The court reduced his sentence to four and a half years after he was found guilty of embezzling more than 160,000 yuan over four occasions, less than the sum in first trial. The court, however, upheld the charge that Tian had “extorted money” from the oil company.

The circumstances leading up to his detention in 2013 are murky.

According to his trial documents, Tian had posted a story on his microblog in June 2013 — a month before he was detained — saying pollution from an oil rig owned by Liaohe Oilfield, a subsidiary of CNPC, was threatening the natural habitat of seals just 1 kilometer away.

During a later meeting with representatives from the CNPC subsidiary, he agreed to delete the widely circulated article after the company promised to make a 100,000 yuan donation to his environmental group, according to court documents.

But Tian’s organization was unable to provide the oil company with the required receipt for the donation, making the transfer impossible, the county court said.

Instead, CNPC had given 52,800 yuan in cash to Tian, and the activist had used the money to buy a Cannon camera, court papers showed. Tian had, however, provided the required receipt to the company as proof of payment, according to court filings.

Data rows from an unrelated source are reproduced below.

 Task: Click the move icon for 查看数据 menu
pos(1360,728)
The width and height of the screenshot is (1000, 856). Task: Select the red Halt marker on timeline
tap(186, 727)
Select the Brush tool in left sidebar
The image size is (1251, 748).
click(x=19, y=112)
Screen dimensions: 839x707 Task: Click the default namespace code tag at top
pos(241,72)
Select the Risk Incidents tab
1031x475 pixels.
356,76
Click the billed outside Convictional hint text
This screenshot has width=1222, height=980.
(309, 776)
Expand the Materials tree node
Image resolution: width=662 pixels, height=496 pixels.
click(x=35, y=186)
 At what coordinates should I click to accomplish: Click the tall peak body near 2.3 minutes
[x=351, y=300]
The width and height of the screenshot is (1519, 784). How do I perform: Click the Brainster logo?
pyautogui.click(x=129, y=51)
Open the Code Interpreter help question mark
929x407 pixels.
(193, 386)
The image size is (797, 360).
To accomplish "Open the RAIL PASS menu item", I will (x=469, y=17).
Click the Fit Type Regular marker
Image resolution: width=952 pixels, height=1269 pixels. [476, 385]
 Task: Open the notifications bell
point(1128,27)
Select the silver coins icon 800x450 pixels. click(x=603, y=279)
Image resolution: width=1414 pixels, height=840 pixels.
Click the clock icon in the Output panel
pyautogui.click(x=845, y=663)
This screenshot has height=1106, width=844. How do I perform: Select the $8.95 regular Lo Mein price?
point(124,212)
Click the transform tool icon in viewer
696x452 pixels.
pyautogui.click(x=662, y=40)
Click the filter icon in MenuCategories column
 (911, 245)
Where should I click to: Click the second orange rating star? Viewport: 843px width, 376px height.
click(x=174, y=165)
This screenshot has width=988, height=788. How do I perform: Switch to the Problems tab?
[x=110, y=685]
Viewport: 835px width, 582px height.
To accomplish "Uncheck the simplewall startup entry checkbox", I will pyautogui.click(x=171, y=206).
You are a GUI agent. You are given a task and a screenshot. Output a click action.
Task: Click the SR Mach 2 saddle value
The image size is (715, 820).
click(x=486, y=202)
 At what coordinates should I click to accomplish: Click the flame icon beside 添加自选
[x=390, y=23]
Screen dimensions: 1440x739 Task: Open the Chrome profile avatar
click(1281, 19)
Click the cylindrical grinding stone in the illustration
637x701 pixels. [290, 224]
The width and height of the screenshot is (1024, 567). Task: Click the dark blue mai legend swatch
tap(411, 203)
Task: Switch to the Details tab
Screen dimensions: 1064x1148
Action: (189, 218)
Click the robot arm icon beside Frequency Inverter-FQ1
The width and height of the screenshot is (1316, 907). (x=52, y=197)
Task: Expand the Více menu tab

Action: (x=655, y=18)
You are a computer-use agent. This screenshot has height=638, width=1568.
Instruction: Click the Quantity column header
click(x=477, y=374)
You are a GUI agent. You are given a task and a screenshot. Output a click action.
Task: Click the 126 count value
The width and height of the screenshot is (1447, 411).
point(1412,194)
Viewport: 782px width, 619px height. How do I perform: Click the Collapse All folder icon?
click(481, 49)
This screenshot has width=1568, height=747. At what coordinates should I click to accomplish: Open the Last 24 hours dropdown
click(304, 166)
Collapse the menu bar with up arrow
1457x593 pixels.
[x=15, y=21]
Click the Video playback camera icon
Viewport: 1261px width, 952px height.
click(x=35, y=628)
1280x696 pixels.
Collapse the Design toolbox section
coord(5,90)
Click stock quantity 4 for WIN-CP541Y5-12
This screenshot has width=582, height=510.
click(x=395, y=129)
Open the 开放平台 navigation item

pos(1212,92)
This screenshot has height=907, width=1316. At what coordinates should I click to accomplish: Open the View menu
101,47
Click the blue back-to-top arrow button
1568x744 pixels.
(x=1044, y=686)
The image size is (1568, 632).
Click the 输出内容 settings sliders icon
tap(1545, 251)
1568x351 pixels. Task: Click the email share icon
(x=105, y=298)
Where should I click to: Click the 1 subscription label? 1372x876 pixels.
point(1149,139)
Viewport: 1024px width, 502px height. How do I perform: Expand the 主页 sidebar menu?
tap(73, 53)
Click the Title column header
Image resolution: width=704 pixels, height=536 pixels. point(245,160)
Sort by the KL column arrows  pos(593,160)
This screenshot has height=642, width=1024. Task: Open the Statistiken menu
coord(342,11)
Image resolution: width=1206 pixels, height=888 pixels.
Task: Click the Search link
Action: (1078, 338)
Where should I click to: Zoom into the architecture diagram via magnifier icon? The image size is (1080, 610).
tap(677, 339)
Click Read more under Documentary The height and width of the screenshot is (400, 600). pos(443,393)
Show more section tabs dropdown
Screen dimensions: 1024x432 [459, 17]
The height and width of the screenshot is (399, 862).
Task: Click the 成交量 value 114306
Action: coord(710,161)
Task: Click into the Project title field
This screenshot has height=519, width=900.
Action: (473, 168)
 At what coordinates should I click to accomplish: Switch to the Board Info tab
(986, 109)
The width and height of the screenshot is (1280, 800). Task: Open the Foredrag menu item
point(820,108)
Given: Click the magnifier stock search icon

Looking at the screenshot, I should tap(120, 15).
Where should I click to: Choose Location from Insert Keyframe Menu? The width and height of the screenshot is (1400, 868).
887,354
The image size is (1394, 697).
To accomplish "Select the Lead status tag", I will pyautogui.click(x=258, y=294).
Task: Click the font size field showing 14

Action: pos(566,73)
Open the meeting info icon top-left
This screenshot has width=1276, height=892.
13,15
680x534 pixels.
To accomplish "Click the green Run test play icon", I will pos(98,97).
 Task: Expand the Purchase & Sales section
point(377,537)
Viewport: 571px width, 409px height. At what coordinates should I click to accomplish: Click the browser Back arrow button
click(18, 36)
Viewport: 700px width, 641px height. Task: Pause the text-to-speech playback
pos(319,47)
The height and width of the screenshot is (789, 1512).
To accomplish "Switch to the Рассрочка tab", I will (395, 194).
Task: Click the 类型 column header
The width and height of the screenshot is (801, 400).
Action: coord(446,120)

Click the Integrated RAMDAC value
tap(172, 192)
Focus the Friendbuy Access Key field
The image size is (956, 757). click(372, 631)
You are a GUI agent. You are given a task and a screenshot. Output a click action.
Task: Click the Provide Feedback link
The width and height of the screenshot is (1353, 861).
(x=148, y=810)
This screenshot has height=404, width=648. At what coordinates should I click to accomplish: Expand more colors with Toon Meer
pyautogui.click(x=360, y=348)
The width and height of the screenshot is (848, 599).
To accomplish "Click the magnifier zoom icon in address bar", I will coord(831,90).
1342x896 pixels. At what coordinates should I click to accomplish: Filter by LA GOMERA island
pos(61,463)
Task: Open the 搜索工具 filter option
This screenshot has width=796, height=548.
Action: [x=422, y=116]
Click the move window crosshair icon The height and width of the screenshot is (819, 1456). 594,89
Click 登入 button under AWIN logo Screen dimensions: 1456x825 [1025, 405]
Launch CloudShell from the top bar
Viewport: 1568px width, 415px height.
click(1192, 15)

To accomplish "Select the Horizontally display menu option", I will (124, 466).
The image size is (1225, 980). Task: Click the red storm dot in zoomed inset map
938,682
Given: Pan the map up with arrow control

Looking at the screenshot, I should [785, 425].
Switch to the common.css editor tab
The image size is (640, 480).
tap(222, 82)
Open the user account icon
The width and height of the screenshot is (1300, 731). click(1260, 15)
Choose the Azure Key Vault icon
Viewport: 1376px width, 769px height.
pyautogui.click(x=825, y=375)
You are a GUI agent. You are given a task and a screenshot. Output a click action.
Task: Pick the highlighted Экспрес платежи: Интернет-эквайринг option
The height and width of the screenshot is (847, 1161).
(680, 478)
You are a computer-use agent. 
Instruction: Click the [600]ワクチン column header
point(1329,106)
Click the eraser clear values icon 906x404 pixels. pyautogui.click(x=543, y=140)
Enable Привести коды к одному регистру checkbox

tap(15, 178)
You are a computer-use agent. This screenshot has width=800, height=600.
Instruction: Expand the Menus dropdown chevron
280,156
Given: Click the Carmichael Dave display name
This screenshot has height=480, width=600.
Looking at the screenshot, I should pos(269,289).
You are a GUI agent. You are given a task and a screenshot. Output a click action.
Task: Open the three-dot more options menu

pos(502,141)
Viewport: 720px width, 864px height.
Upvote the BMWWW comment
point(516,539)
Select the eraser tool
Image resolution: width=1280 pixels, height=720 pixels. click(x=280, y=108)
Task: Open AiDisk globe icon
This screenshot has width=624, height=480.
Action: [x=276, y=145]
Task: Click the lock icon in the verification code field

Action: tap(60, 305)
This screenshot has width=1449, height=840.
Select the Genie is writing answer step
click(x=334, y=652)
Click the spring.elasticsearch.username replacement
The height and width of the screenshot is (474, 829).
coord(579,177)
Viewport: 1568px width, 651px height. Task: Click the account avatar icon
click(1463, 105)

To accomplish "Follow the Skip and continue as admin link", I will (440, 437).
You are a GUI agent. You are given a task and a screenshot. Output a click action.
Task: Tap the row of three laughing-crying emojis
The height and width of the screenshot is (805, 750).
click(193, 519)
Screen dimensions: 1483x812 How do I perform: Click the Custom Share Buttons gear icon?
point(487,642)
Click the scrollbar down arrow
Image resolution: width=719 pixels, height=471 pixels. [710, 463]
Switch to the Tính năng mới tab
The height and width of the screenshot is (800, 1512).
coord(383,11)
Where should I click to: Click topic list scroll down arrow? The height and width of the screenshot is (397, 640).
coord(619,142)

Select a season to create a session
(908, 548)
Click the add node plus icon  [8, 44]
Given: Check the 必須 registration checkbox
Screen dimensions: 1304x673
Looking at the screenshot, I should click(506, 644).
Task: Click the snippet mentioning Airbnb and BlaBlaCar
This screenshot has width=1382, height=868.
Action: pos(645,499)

Unlike government-backed charity groups, many nongovernmental organizations (NGOs) in China advocating for human rights, access to health care and environmental protection, have difficulty raising funds through donors at home and rely on overseas funding for survival.

In recent years, however, the government has imposed stricter reporting requirements on NGOs receiving foreign donations. The southern industrial hub of Guangzhou was among the first cities in China to require such charities to report to regulators 15 days before they receive any funds from foreign sources, according to a regulation released in November 2014.